Every line below that contains the word "Select" must be copied.

*** Exercise materials ***

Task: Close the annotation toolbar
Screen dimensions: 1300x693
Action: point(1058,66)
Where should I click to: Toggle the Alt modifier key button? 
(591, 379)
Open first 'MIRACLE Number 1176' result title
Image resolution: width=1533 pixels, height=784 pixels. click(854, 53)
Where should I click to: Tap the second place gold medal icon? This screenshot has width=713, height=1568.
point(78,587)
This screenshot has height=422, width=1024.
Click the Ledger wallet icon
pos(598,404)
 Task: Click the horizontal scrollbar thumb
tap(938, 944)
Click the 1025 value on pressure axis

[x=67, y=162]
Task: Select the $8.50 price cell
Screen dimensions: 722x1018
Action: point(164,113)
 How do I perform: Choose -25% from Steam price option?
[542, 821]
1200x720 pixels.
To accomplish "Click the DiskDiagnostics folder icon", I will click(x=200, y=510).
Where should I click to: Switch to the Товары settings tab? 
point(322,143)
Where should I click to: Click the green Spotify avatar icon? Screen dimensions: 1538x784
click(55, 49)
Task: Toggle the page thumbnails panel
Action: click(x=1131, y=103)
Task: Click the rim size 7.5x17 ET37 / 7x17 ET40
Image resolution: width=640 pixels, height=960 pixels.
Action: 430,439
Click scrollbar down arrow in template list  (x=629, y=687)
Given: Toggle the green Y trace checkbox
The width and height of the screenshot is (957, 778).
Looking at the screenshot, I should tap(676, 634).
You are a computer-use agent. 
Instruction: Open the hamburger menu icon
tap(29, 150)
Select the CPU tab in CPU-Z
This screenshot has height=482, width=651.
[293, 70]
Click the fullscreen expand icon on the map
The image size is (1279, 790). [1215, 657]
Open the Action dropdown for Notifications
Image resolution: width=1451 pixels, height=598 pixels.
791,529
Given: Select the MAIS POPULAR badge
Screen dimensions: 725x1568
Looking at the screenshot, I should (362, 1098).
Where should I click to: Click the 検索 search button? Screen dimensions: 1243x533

*** End of Exercise materials ***

| Output |
Task: Select the $8.50 price cell
Select the CPU tab in CPU-Z
Given: Select the MAIS POPULAR badge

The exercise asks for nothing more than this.